## Written problem 1:
Using the court opinion, answer each question below on its own line.
(a) What length of imprisonment did the trial court impose as the departure sentence for manslaughter?
(b) From which county's circuit court was the appeal taken?
(c) Which judge wrote the opinion?
## Written problem 2:
For each statement, say whether the court opinion supports it, and quote the words that decide it.
(a) The Supreme Court upheld the appellate court's earlier decision in Martina I.
(b) At the time of the incident, the defendant had recently been paroled from an assault sentence that involved a knife.
(c) The trial court explicitly said it relied on each departure factor singly.

## Source excerpt:
== == ==

Summary
finding no legitimate debate that jury would have drawn inference of malevolence where the defendant committed multiple violent assaults and manslaughter while on probation for an assault conviction
Summary of this case from State v. PrattOpinion
Nos. 200123691; A119119.
Submitted on remand October 28, 2008.
April 1, 2009.
Appeal from Circuit Court, Lane County.
On remand from the Oregon Supreme Court, State v. Martina, 345 Or 316, 195 P3d 63 (2008). Lane County Circuit Court.
Cynthia D. Carlson, Judge.
Andrew Chilton and Chilton Galli, LLC, for appellant.
Hardy Myers, Attorney General, Mary H. Williams, Solicitor General, and Tiffany Keast, Assistant Attorney General for respondent.
Before Landau, Presiding Judge, and Brewer, Chief Judge, and Haselton, Judge.
BREWER, C. J.
Affirmed.
This case is before us on remand from the Supreme Court, which vacated our prior decision, State v. Martina, 201 Or App 719, 120 P3d 495 (2005) ( Martina I), in light of State v. Ramirez, 343 Or 505, 173 P3d 817 (2007), adh'd to as modified on recons, 344 Or 195, 179 P3d 673 (2008), and State v. Fults, 343 Or 515, 173 P3d 822 (2007). State v. Martina, 345 Or 316, 195 P3d 63 (2008). In Martina I, we vacated defendant's sentences and remanded for resentencing because the trial court had imposed a departure sentence based on judicial findings. That factfinding constituted plain error, and we exercised our discretion to correct it. The issue before us on remand is whether, in light of Ramirez and Fults, we properly exercised our discretion under Ailes v. Portland Meadows, Inc., 312 Or 376, 381-82, 823 P2d 956 (1991). We conclude that our exercise of discretion in Martina I was erroneous. Accordingly, we affirm.
Defendant was convicted of manslaughter, and the trial court imposed a durational departure sentence of 240 months' imprisonment, 10 years of which was imposed pursuant to ORS 137.700. The court gave the following reasons for its decision to impose a departure sentence:
"The reasons for this are that you have been involved, persistently involved in similar assaultive crimes unrelated to this case. That at the time of this incident you had recently been paroled from an assault sentence, a Measure 11 type sentence in which a knife was involved. Whatever efforts ha[ve] been made in the past for you to rehabilitate yourself or institutions or other agencies to try and rehabilitate you have not been successful. I think you are a significant threat to public safety and that a maximum period of incarceration will provide more public security."
In this case, the trial court did not explicitly state that it was relying on the departure factors it found either singly or in combination, and therefore we assume that the court did not consider each factor to be independently sufficient to support a departure. State v. Wilson, 111 Or App 147, 826 P2d 1010 (1992). Thus, remand for resentencing may be warranted if any one of the factors relied on by the trial court is subject to legitimate debate. See Ramirez, 343 Or at 513 (setting out "legitimate debate" standard for exercise of discretion to review unpreserved challenges to departure sentences based on judicial findings of fact). We conclude that there is no legitimate debate that the jury would have found the first departure factor — defendant's persistent involvement in assault crimes. As we explained in State v. Williams, 225 Or App 325, 328-29, 201 P3d 267 (2009), under State v. Bray, 342 Or 711, 724, 160 P3d 983 (2007), there is no legitimate debate that a jury would have found a defendant to have been persistently involved in similar offenses where the number and frequency of the defendant's prior convictions compel the inference that his or her criminal behavior has been "persistent."

== == ==

## Record extracts:
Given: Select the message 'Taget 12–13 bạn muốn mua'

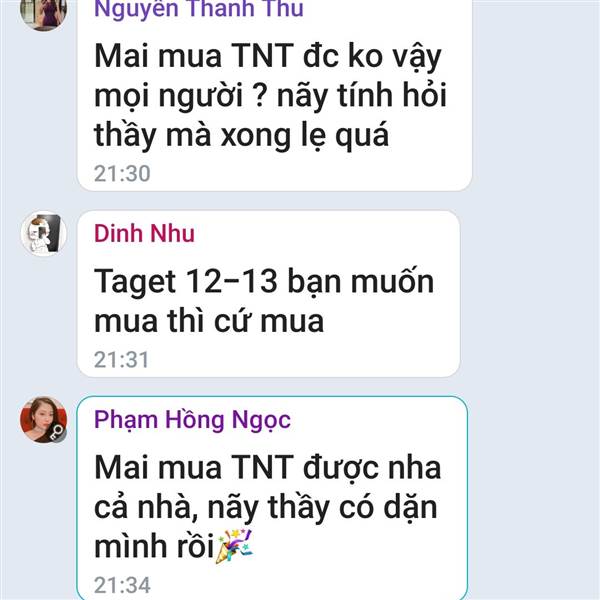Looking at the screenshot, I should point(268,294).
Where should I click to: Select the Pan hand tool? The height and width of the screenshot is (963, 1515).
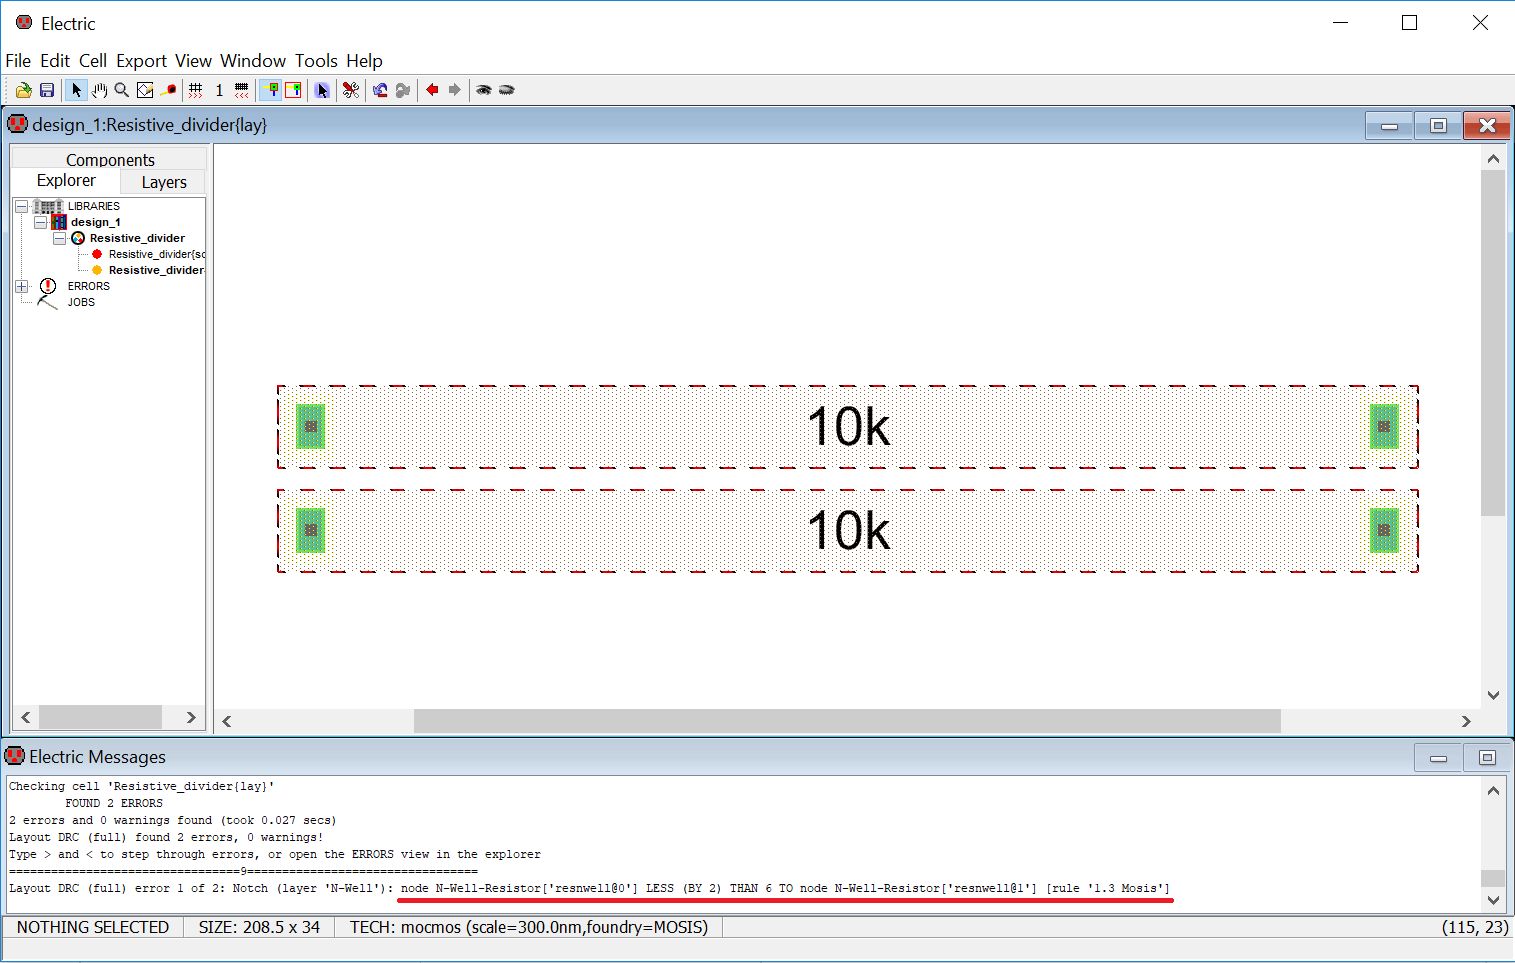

== == ==

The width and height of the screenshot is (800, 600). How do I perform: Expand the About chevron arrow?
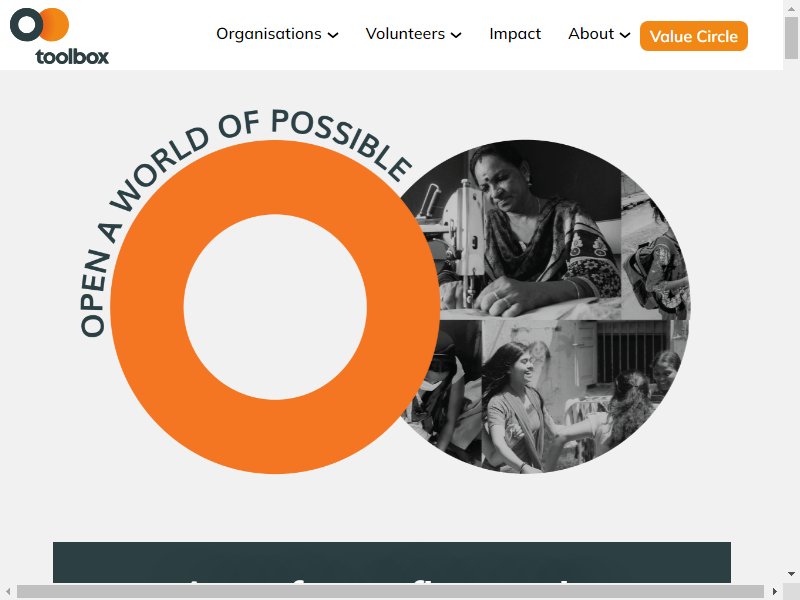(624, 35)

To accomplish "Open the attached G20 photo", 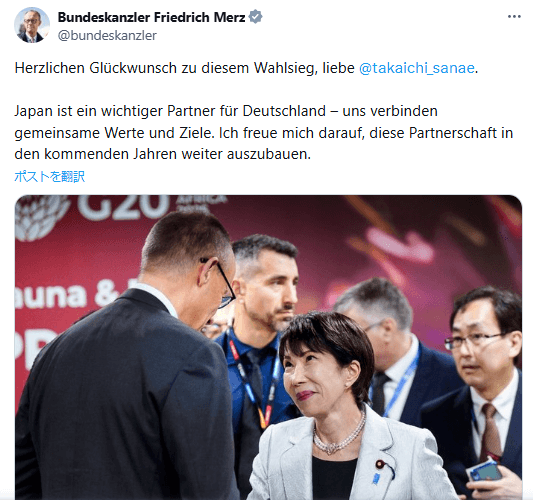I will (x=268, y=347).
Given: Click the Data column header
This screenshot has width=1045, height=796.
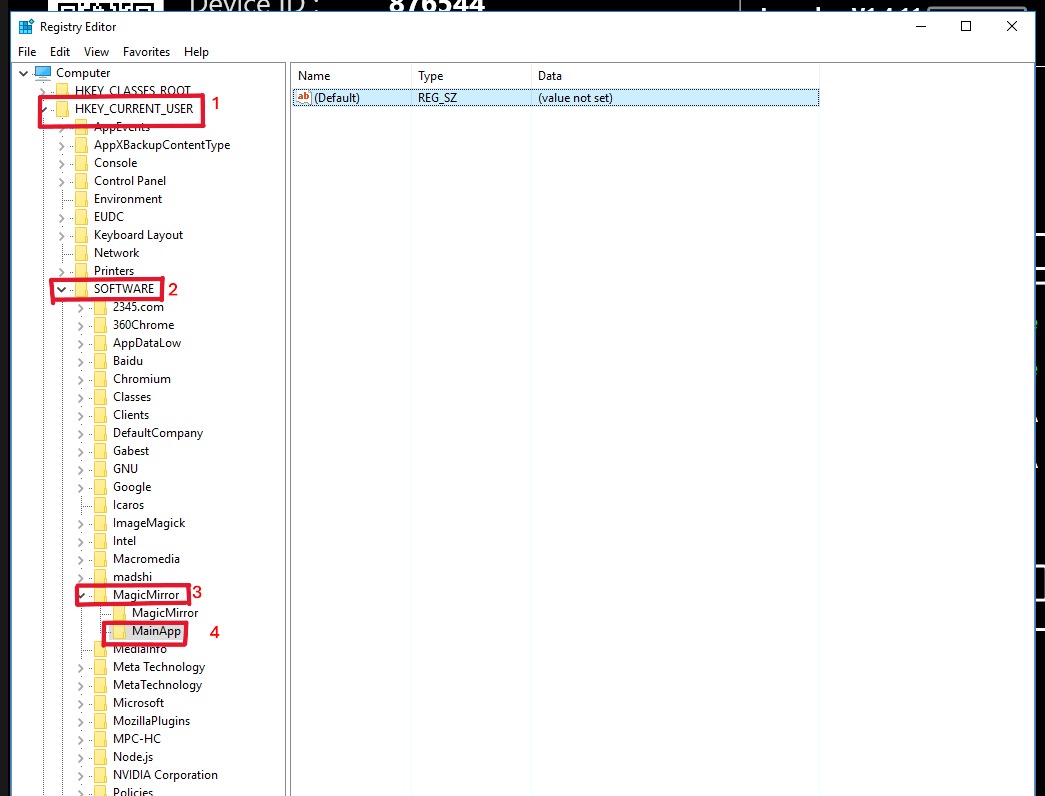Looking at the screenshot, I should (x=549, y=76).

== == ==

## Correct output 1:
(a) 240 months
(b) Lane County
(c) Brewer, Chief Judge

## Correct output 2:
(a) No: "the Supreme Court, which vacated our prior decision"
(b) Yes: "at the time of this incident you had recently been paroled from an assault sentence, a Measure 11 type sentence in which a knife was involved"
(c) No: "the trial court did not explicitly state that it was relying on the departure factors it found either singly or in combination"